The content of this topic has been archived on 28 Apr 2018. There are no obvious gaps in this topic, but there may still be some posts missing at the end.
Does anyone know if OpenWrt WhiteRussian is susceptible to DNS spoofing as outlined in recent vulnerability disclosures (see http://isc.sans.org/diary.html?storyid=4687 for details)? If so, is there a specific patch or version of DNSMASQ or other packages to fix the problem?
Thanks!
Looking at The package list of WhiteRussian it seems, that it uses dnsmasq 2.35.
dnsmasq 2.43 (just released: ChangeLog) includes changes to address CVE-2008-1447.
So, I think, yes, WhiteRussian is affected.
So, I think, yes, WhiteRussian is affected.

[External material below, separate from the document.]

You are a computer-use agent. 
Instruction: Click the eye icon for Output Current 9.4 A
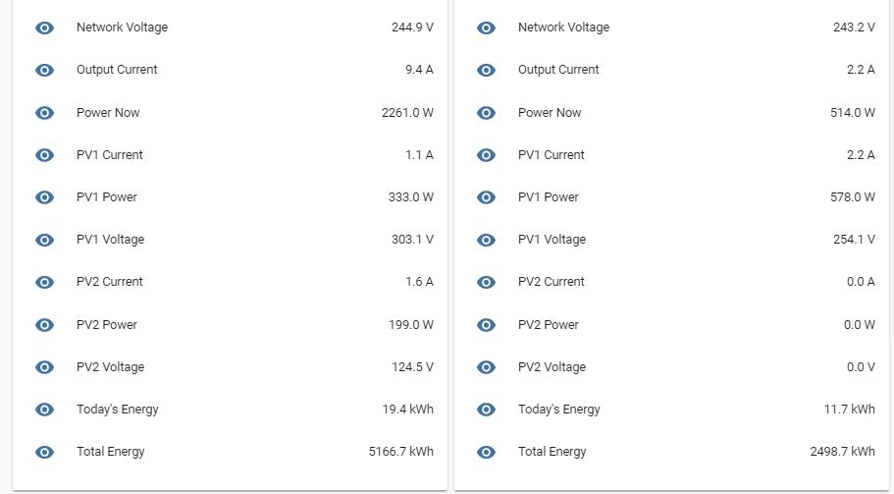(44, 71)
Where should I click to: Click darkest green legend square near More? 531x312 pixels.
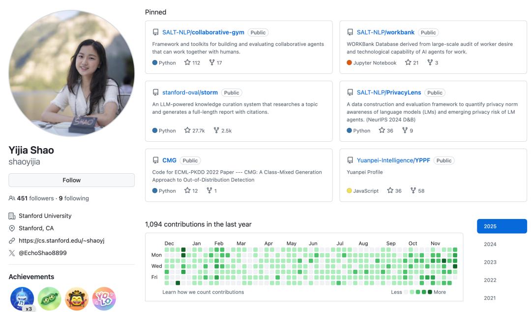click(430, 292)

Reading the CVE and the changelog, it does not seem that dnsmasq could be affected, as according to the CVE it only affects recursive resolvers, and dnsmasq isn't one.
Though the suggested technique for preventing the spoofing was implemented in 2.43, I guess as a precaution in case this can be used to exploit non recursive resolvers, or dsmasq one day gets the capability.

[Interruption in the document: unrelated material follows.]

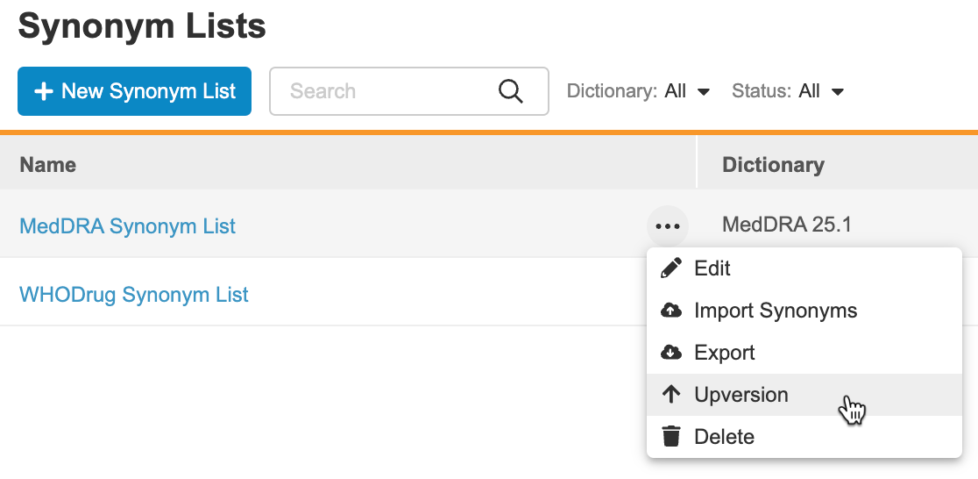Click the trash can Delete icon
The width and height of the screenshot is (978, 479).
671,437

So white russian is probably safe (as long one uses dnsmasq).
KM
So, I think, yes, WhiteRussian is affected.
Reading the CVE and the changelog, it does not seem that dnsmasq could be affected, as according to the CVE it only affects recursive resolvers, and dnsmasq isn't one.
dnsmasq is a recursive resolver, AFAIK. It takes queries from the LAN and (unsecurely) forwards them to other DNS servers.
Also take a look at Debian Bug#490123: The upstream author explicitly mentions CVE-2008-1447.
So white russian is probably safe (as long one uses dnsmasq).
I highly doubt that.
dnsmasq is a recursive resolver, AFAIK. It takes queries from the LAN and (unsecurely) forwards them to other DNS servers.
Also take a look at Debian Bug#490123: The upstream author explicitly mentions CVE-2008-1447.
Hm, interesting. I don't know that much about the DNS protocoll, just sort-of quoted from the changelog of dnsmasq:
(...) New spoofing attacks have been found
against nameservers which do not do this, though it is not
clear if dnsmasq is vulnerable, since to doesn't implement
recursion.
KM
Fun. I didn't read the changelog that carefully.
I finally found the official Announcement from dnsmasq. The short text clearly says "This release includes the fixes needed to secure dnsmasq against the security problems described in CERT VU#800113" but the long part still includes the part you quoted.
In summary, I'd say, we have a few "it's vulnerable" and one "not sure".
In summary, I'd say, we have a few "it's vulnerable" and one "not sure".
Add one "No One Can Answer Authoritatively."
I highly suggest the article and podcast: http://it.slashdot.org/article.pl?sid=08/07/08/195225
Since patches were carefully chosen to hide the real vulnerability for awhile (until Aug 6 by plan) looking for a definitive answer that doesn't yet exist is an effort in futility. Except for a select group that won't say much, of course.
EDIT: Looks like a start: http://forum.openwrt.org/viewtopic.php?id=16301 ...but it's for Kamikaze.
(Last edited by Bill_MI on 13 Jul 2008, 21:57)
See also:
http://lwn.net/Articles/289327/
The discussion might have continued from here.